My older brother Mike was an art professor for most of his career. He has the eye and the temperament that goes with it — he sees things other people walk past, and when something captures him, he talks about it the way a poet talks about light. For years, the thing that captured him was Bend, Oregon.
To hear Mike tell it, Bend was paradise. The mountains. The light. The river running through town. The art scene, the food, the air, the people. I lost count of the times he described it over a long dinner or a quiet phone call. By the time I finally visited Bend myself, many years later, I had built an entire city in my head.
And then I got there.
Bend is, in fact, a beautiful town. Genuinely lovely. The mountains are real. The river is real. The people were kind. Everything Mike had said was, in the strictest sense, true.
And I was disappointed.
Not because Bend had failed. Bend hadn’t done anything. The problem was the version of Bend I had constructed in my imagination over years of Mike’s loving descriptions. No actual town could compete with the one I had already built. The real Bend wasn’t worse than the one in my head. It was just different. But because it was different, I experienced it as a letdown.

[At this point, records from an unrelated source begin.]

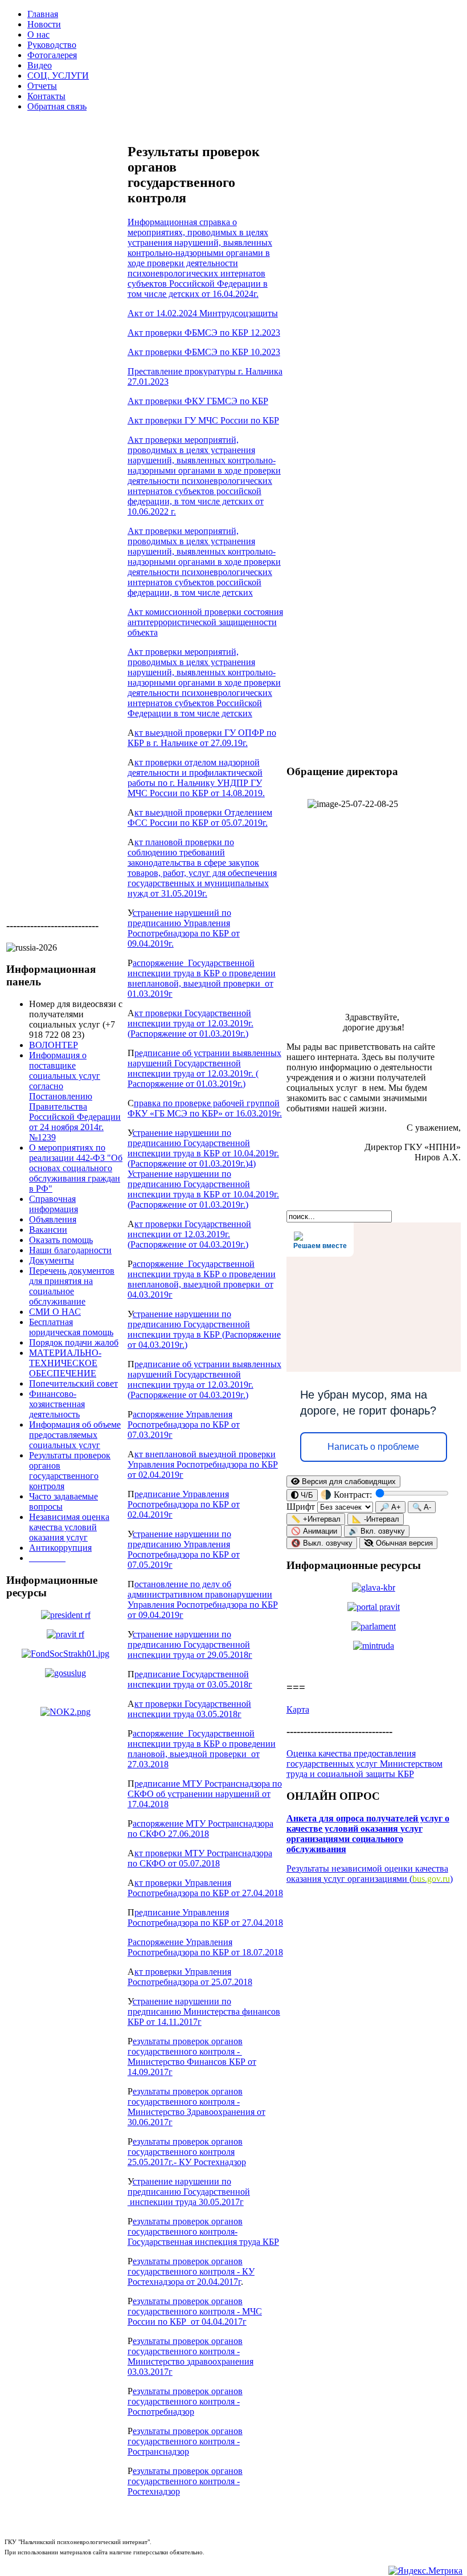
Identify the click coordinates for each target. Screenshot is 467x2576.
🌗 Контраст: (347, 1494)
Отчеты (42, 86)
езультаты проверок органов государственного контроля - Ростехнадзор (185, 2481)
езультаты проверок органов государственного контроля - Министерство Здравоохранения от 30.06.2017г (196, 2106)
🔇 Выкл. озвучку (322, 1543)
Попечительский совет (73, 1383)
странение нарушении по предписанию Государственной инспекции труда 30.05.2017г (189, 2191)
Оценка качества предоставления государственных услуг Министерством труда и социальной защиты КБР (364, 1763)
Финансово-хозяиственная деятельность (57, 1404)
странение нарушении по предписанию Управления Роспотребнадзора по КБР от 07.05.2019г (184, 1549)
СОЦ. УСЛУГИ (58, 75)
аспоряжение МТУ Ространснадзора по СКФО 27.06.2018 (200, 1829)
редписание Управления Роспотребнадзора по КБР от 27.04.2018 (205, 1917)
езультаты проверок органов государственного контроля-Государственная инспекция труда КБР (203, 2231)
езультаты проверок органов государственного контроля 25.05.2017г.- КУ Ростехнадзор (187, 2152)
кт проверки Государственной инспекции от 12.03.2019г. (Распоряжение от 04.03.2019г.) (189, 1234)
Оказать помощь (61, 1240)
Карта (297, 1709)
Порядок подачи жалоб (73, 1342)
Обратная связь (57, 106)
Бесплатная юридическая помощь (71, 1327)
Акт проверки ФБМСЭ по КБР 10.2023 (204, 352)
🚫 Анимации (314, 1531)
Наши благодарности (70, 1250)
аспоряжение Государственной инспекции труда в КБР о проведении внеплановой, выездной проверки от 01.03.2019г (202, 978)
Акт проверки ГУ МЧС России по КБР (203, 420)
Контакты (46, 96)
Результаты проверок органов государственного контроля (69, 1470)
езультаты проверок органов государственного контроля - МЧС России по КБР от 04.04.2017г (195, 2311)
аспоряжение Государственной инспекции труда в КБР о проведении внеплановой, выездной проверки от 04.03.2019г (202, 1279)
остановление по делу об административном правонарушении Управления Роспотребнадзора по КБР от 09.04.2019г (203, 1599)
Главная (42, 14)
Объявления (52, 1219)
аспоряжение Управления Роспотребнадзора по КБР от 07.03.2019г (184, 1424)
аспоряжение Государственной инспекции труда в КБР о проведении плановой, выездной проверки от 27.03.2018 (202, 1749)
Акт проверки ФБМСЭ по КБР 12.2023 (204, 332)
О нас (38, 34)
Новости (44, 24)
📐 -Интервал (375, 1519)
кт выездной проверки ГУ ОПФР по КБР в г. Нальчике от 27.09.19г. (202, 738)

It took me a while to understand what had happened.
This past weekend my family gathered in McCall, Idaho for a reunion. Mike is in the later stages of dementia now. The brother who once described Bend with such precision can no longer hold the thread of a conversation. The reunion was, in many ways, a chance for the rest of us to be together while we still have him.
McCall had been built up for me the same way Bend was, though by different voices. Mike had spoken of it years ago, when he could still travel. My wife’s sister owns a place there and has raved about the area for years. My niece, through a long friendship with a local cabin owner, has spent many seasons there too. By the time we pulled into town, I had once again built a city in my head that no actual place could match.

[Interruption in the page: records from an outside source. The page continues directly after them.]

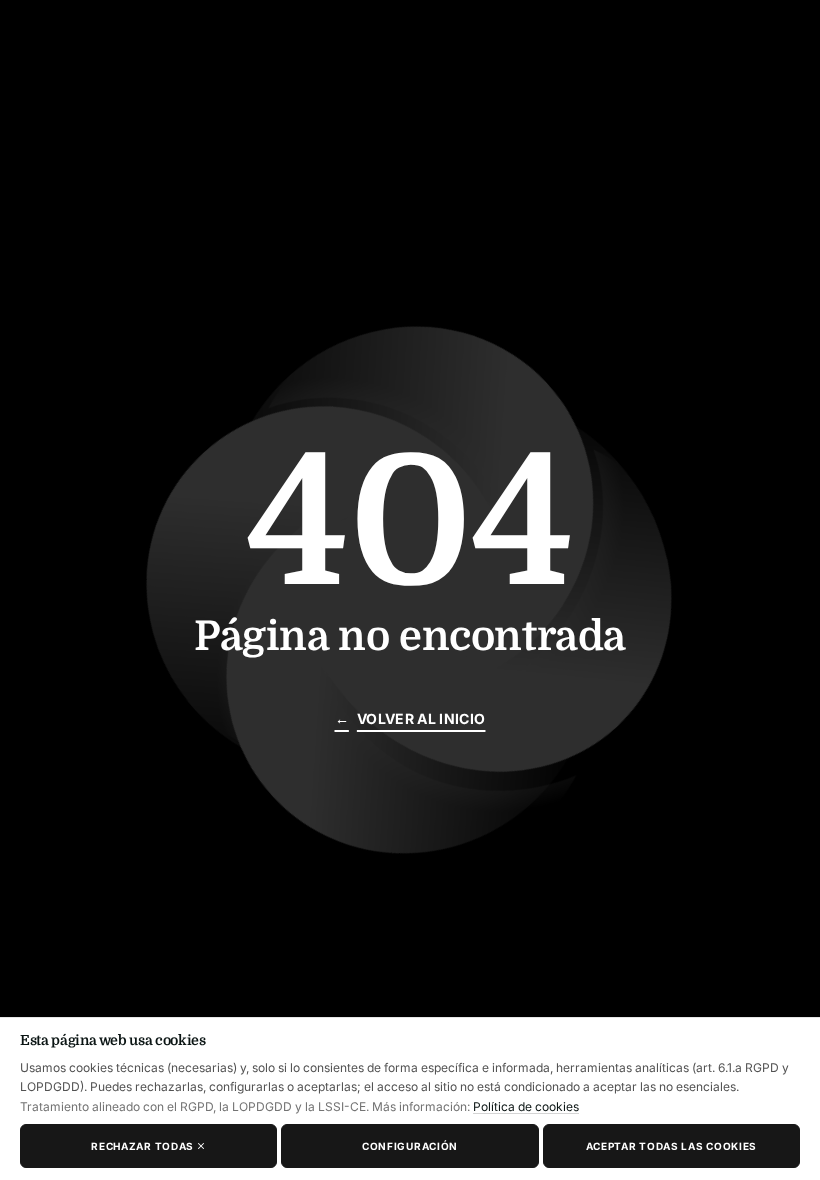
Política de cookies (526, 1106)
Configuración (410, 1146)
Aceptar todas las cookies (672, 1146)
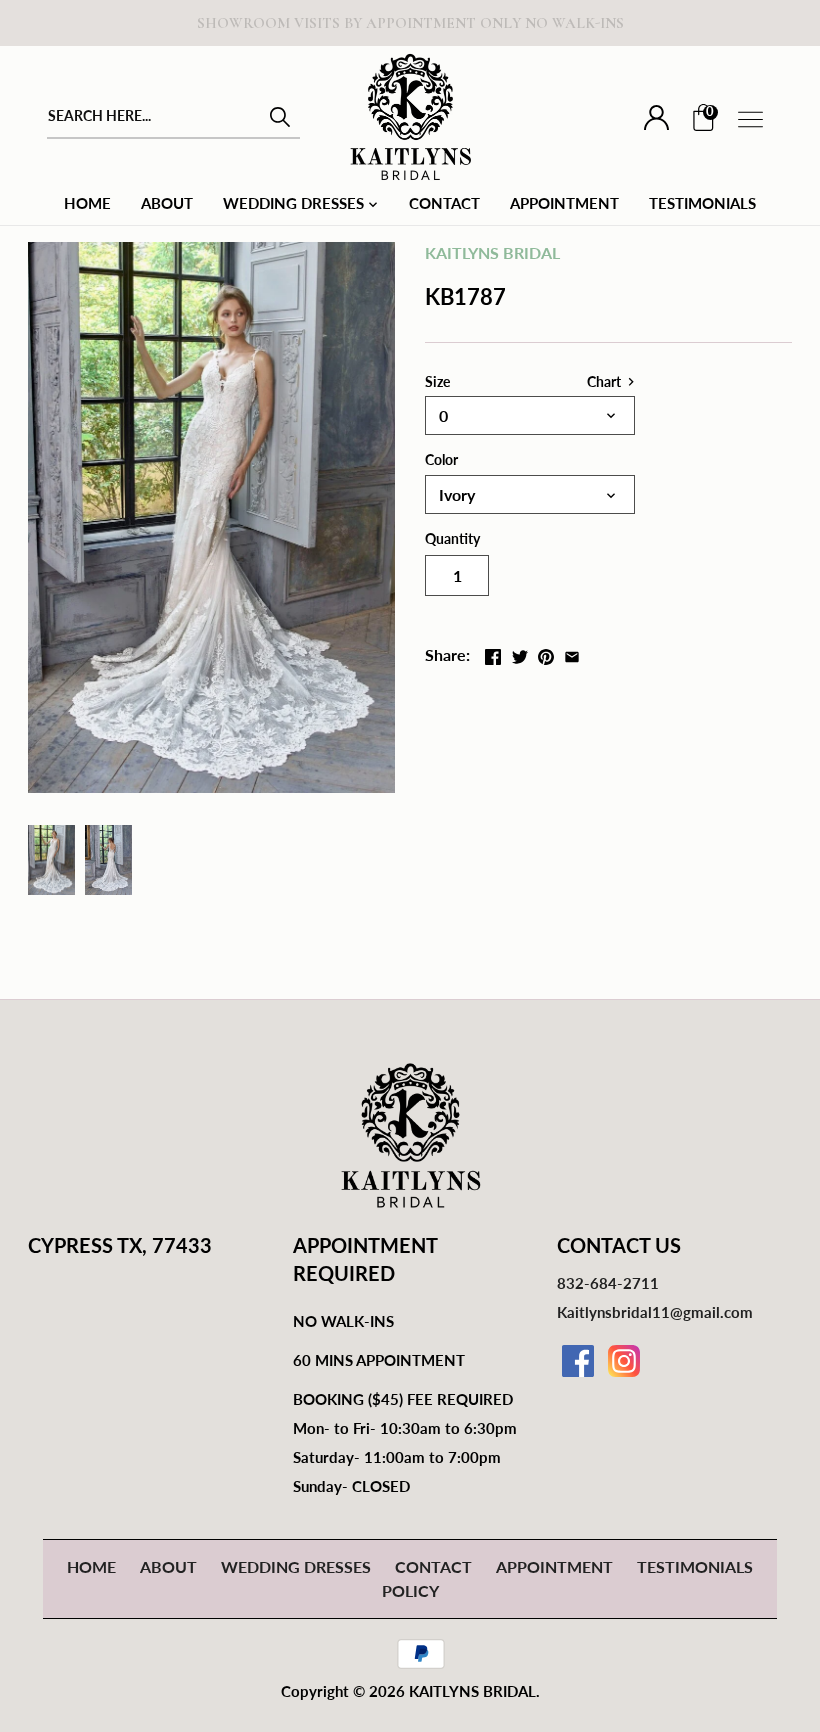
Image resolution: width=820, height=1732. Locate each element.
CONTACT (433, 1566)
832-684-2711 (608, 1283)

And, predictably, for about an hour I felt that familiar small letdown. The streets weren’t *that* charming. The lake was beautiful but not *that* beautiful. The mountains were lovely but not the cathedral I had pictured.
Then the weekend started, and I forgot all about my expectations.
It snowed unexpectedly, and the youngest kids ran around outside losing their minds with joy. We sat with Mike. We told stories. We ate too much. I bought a pair of shoes at a grocery store because mine had blown out, which became its own running joke. My sisters laughed at things only sisters laugh at. There was a quiet moment, late one evening, that I will carry for the rest of my life.
By the time we drove out of McCall, I realized something important. The weekend had been one of the best in years. And the disappointment I had felt on arrival had nothing to do with McCall at all. McCall hadn’t underdelivered. My imagination had overdelivered, and the gap between the two had cost me an hour of presence I’ll never get back.
Expectations are strange things. We treat them as forecasts, but they’re not. A forecast is based on data. An expectation is mostly a story we tell ourselves, built from someone else’s words, our own moods, a few photos, and a lot of imagination. We then experience reality through the filter of that story, and we judge reality by how well it performs against something that was never real in the first place.
The Buddhists have a phrase for this kind of thinking: “mind-made.” Manufactured from thin air. No substance behind it. No basis in what’s actually in front of you. And yet we let these mind-made stories run the show, deciding in advance whether a town, a vacation, a meal, a meeting, or a person will be a hit or a miss before any of it has had a chance to happen.
Mike, in his prime, would have appreciated this idea. He spent a career teaching young artists to see what was actually in front of them — the real shadow, the real edge, the real color — rather than the idea of those things they carried in from outside. Painting from imagination is fine. But painting from imagination while pretending you’re painting from life is how bad work gets made. Now, in his dementia, he can no longer hold the lesson he taught. But the lesson holds him, in a way. He greets each moment without the burden of expectation, because the comparison machinery has gone quiet. He simply meets what is in front of him.
I am not romanticizing dementia. It is brutal. But there is something his condition has accidentally taught me: most of the suffering in any given hour of my life is the gap between what’s actually happening and what I had decided in advance should be happening.
Close the gap, and the hour becomes available again.
There’s a lesson in here for business too, if you want one. We build expectations into our customers’ minds with every piece of marketing, every promise, every photograph on a website. And then we either deliver against those expectations or we don’t. The companies people love most are not necessarily the ones that promise the most. They are the ones whose actual experience exceeds the story the customer brought in with them. The companies people quietly resent are the ones who oversold the story and underdelivered the experience. The map doesn’t match the territory, and the customer feels it.
On the personal side, the lesson is even simpler. The next town, the next trip, the next dinner, the next meeting, the next reunion — it will not be the thing you imagined. It will be something else. Almost certainly something better, if you let it. But only if you can set the imagined version down at the door and walk in empty-handed.
Bend was beautiful. McCall was beautiful. So was the weekend. So was every minute I spent with my brother, who taught me to see, and who is now — in his own way — teaching me to stop deciding in advance what I’m about to see.
That may be the last great lesson he ever gives me. And he gave it without saying a word. Mike has always been, to me, the role model for role models. He still is.